Jordi Savall’s CD booklets grow ever more substantial. This one is the size, shape and weight of a house-brick and demands commensurate attention, though it does offer a short cut: the first three CDs offer the full experience of words and music, while the second three simply give the music. And though the spoken sections are in French, it’s so well delivered – and translated in the book – that even those with minimal French will not feel excluded. Erasmus’s In Praise of Folly is the work by which he is best known, but in his day it was his ‘adages’ which caused more waves. These proverbs – which often ran to essay-length – were culled from both antiquity and from the folk-lore of his native Holland: ‘War is a treat for those who have not tried it’ was one of the most popular, and it was for his anticlerical humanism that he was celebrated in life. This chimes with Savall’s own crusade for multicultural harmony in the Mediterranean lands.

-*-*-

PROMPT: Resume the review of Jordi Savall's Erasmus recording from the point where it stops. These lines play no part in what is asked here.

MATERIAL PROVIDED:
-*-*-

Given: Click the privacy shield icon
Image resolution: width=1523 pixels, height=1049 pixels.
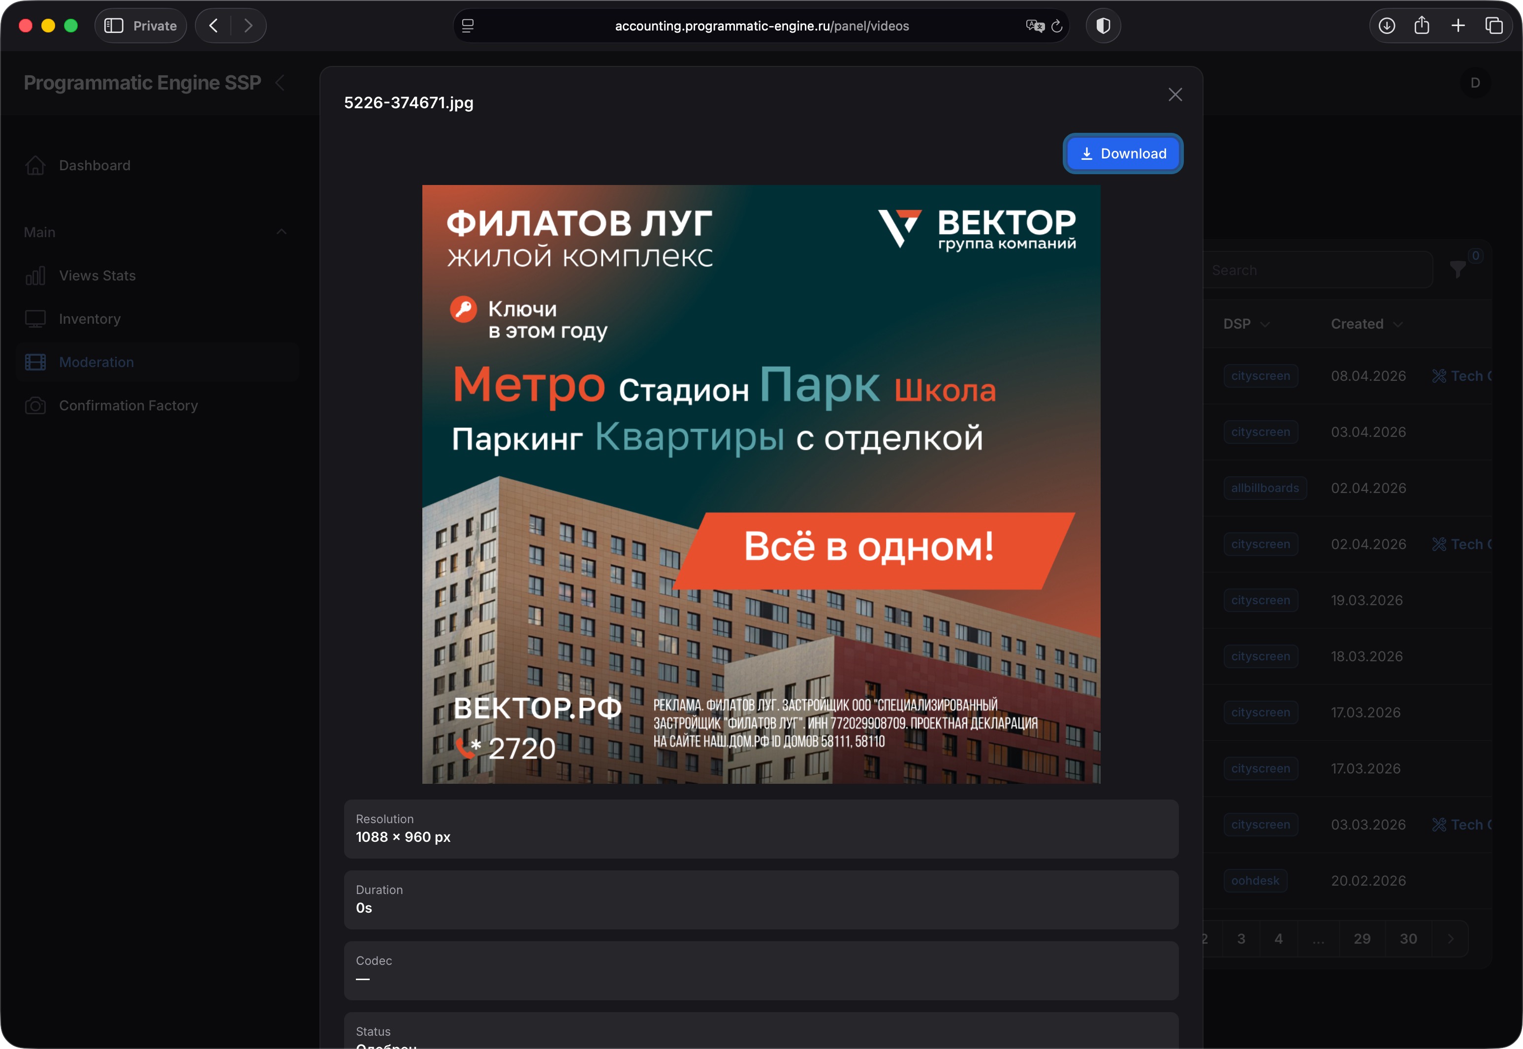Looking at the screenshot, I should (1103, 26).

-*-*-

THE RESULT:
What he and his musical army give us is a tissue of words and music in the style we have learned to expect from him. Letters and literary extracts are interspersed with music, and also accompanied by harps, lutes, drums, and choral episodes, to create a beguiling sonic tapestry. Turkish instrumental improvisations and Sephardic songs sit alongside motets by Dufay, Josquin and Ockeghem, periodically giving way to beautifully sung lullabies and laments. The book’s text comes in six languages, and the first three CDs can be downloaded in all of them.